Exclusive Audio Footage is the debut studio album from Virginia hip hop duo Clipse. The album spawned one single and music video "The Funeral", which hit airwaves in 1999. Promotional CD and vinyl copies exist and the LP has been leaked online on several occasions. In 2004, counterfeit vinyl pressings of the album were released. The album artwork is taken from the 2002 Lord Willin' photo shoot because of the promo CDs and vinyl of the album not containing any visible artwork, over time and through other bootleg copies the image was used as the album's default cover.

In 2022, the album, fully produced by The Neptunes, was released on streaming platforms, comprising 20 songs.

Background
Exclusive Audio Footage was meant to be the debut album of Clipse, after the group signed with Elektra Records. The album's only single was "The Funeral". It failed to catch success, and its label, Elektra, decided to indefinitely shelve the album. Clipse was released from its record contract not long afterward. At the time of the album's release, Clipse member Pusha T was known as "Terrar" and No Malice was known as "Malice".

======

- [TASK REQUIREMENTS]
- 1) List every year mentioned in the text about the Clipse album.
- 2) Duplicate the passage of the Clipse album text that begins at the words "Exclusive Audio Footage is" and stops after the words "album's default cover.".

Items from a dataset

======

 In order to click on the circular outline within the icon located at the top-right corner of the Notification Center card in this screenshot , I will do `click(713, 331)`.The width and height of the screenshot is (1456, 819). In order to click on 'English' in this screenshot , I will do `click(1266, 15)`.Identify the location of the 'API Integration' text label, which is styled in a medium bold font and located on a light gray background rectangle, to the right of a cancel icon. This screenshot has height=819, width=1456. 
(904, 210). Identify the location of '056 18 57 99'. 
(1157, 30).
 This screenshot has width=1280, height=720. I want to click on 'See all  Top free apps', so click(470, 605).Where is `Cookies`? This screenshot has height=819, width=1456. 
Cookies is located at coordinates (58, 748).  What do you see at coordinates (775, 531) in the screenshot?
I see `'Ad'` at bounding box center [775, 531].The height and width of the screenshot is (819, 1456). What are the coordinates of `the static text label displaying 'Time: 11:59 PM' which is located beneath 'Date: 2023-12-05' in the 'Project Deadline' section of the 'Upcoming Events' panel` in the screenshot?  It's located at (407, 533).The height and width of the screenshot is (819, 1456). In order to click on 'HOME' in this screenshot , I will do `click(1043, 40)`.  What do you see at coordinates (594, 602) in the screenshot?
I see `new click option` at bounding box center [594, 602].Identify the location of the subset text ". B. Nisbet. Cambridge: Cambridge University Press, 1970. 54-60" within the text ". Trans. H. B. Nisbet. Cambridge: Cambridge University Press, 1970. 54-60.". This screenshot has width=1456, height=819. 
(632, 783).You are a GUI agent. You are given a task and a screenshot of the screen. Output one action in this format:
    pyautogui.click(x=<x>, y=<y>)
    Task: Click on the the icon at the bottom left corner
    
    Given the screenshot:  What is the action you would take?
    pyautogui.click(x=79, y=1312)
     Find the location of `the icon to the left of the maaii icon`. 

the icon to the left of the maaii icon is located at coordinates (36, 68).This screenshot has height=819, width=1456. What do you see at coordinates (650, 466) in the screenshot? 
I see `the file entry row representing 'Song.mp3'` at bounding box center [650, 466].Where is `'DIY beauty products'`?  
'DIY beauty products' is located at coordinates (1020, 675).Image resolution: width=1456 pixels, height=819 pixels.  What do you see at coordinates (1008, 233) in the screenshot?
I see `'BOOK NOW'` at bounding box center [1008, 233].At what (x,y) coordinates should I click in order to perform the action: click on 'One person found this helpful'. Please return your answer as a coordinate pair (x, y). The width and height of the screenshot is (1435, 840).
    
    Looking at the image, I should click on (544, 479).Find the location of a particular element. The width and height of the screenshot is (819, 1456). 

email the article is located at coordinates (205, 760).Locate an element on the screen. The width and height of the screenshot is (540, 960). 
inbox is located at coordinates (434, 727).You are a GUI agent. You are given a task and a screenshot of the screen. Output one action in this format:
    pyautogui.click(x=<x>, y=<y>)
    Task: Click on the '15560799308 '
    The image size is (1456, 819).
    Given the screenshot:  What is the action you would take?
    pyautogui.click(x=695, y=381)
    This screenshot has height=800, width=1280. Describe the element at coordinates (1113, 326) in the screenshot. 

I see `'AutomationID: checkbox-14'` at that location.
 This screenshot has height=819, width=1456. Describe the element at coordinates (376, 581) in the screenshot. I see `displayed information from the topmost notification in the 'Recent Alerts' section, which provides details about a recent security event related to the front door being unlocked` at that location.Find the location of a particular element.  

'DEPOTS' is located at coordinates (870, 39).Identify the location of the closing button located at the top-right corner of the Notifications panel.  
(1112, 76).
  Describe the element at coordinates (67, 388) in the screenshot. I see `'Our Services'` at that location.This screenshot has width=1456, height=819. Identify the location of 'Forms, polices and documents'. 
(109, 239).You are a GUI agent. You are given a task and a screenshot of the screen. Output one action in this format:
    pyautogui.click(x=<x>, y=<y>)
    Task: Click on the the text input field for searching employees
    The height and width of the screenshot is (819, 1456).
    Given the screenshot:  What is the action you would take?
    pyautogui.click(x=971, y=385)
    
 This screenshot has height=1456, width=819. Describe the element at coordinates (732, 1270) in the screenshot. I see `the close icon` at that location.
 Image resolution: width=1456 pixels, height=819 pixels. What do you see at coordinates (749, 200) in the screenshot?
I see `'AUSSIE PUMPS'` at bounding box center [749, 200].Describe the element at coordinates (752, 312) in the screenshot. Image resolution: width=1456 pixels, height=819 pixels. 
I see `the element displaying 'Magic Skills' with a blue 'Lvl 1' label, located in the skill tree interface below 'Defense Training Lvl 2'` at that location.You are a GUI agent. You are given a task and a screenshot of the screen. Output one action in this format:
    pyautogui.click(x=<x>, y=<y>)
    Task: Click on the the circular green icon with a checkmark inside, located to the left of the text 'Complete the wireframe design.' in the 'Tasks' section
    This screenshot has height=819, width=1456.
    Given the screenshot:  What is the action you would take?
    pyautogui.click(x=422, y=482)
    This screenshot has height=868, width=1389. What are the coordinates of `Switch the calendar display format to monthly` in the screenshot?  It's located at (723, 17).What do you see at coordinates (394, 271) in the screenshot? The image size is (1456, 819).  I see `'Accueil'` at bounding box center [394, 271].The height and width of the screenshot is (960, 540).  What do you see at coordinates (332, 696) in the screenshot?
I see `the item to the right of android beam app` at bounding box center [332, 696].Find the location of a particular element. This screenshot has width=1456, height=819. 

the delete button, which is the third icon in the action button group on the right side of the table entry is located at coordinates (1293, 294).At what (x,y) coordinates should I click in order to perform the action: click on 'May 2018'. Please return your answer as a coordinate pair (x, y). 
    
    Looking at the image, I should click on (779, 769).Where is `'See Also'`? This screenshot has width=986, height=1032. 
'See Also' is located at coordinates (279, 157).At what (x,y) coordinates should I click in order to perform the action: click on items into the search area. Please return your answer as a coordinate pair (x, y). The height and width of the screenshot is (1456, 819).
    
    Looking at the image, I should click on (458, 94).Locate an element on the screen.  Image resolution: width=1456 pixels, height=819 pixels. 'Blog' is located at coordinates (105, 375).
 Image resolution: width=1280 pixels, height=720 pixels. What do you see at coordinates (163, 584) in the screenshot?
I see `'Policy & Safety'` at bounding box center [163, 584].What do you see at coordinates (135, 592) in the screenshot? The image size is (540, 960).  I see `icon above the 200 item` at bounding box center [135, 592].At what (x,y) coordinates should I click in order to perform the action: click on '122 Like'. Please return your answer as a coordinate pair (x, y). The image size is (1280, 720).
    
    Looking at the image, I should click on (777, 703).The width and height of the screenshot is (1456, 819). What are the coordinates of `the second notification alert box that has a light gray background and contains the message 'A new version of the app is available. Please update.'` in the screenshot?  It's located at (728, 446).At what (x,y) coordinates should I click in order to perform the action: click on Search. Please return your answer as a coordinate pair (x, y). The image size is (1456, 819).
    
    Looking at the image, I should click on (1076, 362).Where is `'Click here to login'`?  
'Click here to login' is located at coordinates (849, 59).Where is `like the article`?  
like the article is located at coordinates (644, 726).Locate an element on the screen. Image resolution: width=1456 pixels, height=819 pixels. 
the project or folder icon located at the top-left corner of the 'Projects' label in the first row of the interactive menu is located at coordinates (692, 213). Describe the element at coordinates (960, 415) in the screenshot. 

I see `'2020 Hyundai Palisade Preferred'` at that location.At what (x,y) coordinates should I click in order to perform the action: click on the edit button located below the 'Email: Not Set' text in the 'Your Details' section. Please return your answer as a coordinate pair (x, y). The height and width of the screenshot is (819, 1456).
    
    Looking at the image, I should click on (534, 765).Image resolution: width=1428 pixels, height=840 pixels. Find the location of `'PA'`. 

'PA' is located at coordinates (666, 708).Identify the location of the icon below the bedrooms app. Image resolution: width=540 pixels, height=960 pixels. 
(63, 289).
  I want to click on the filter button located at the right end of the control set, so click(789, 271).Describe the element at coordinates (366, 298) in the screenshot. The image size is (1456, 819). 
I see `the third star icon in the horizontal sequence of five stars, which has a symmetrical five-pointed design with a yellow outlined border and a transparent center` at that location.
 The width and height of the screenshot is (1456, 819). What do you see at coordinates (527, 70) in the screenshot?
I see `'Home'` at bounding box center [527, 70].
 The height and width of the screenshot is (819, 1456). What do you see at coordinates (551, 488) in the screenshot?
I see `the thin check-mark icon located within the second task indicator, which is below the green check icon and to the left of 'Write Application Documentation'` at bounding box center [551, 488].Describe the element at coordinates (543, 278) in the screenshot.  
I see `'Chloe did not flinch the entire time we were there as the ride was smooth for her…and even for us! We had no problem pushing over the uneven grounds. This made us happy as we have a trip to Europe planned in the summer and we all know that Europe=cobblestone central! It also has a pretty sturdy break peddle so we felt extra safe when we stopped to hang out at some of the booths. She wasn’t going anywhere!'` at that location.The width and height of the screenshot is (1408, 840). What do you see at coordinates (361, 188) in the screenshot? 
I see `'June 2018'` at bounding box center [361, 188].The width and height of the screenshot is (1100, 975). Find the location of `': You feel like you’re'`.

======

- [ANSWER SET]
- 1) 1999, 2004, 2002, 2022

- 2)
Exclusive Audio Footage is the debut studio album from Virginia hip hop duo Clipse. The album spawned one single and music video "The Funeral", which hit airwaves in 1999. Promotional CD and vinyl copies exist and the LP has been leaked online on several occasions. In 2004, counterfeit vinyl pressings of the album were released. The album artwork is taken from the 2002 Lord Willin' photo shoot because of the promo CDs and vinyl of the album not containing any visible artwork, over time and through other bootleg copies the image was used as the album's default cover.